What the exercise asks » In the records below, begin at the line containing "Enable the Aimbot checkbox" and end at the line containing "Screen dimensions: 870x537"; quote every line in that span exactly, including both boundary lines, and no others.

Material for this task »
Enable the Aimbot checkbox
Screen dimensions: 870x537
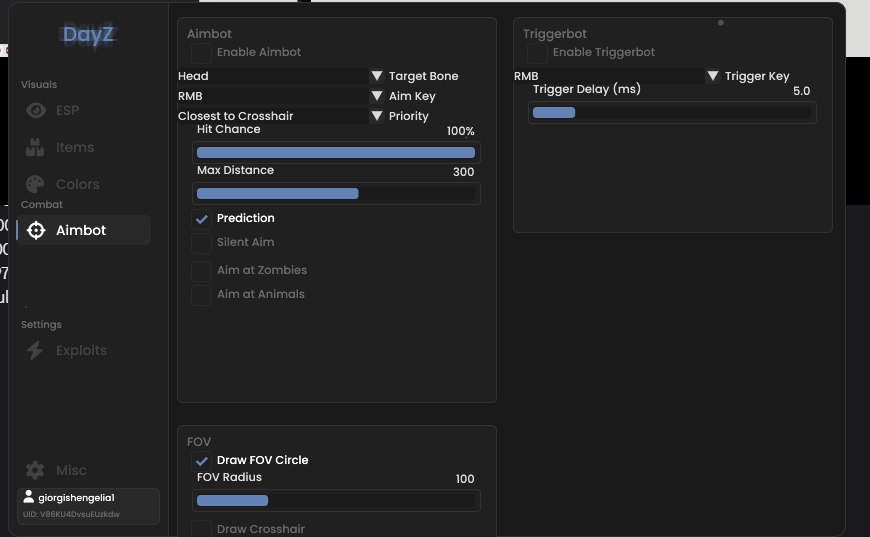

* * *

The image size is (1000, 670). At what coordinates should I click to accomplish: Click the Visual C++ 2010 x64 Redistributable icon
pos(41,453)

...

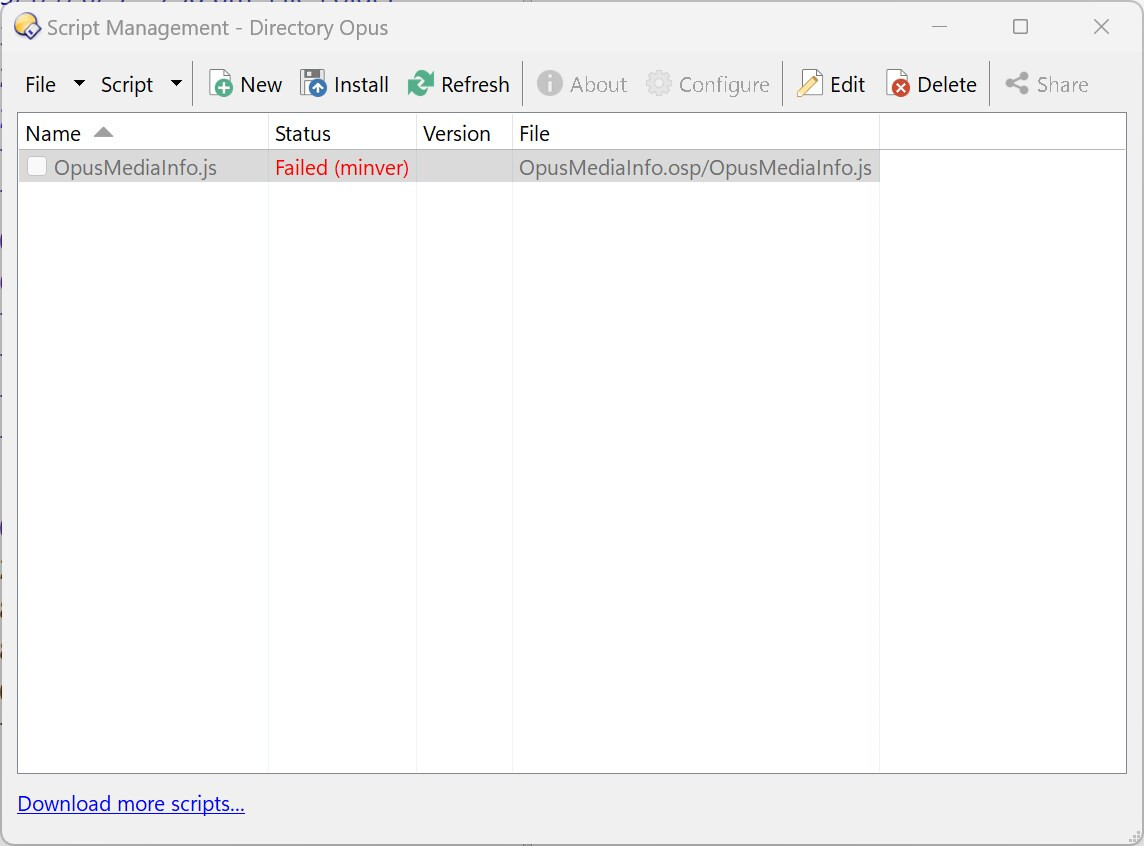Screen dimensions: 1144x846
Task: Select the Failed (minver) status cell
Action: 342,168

Answer section »
Enable the Aimbot checkbox
Screen dimensions: 870x537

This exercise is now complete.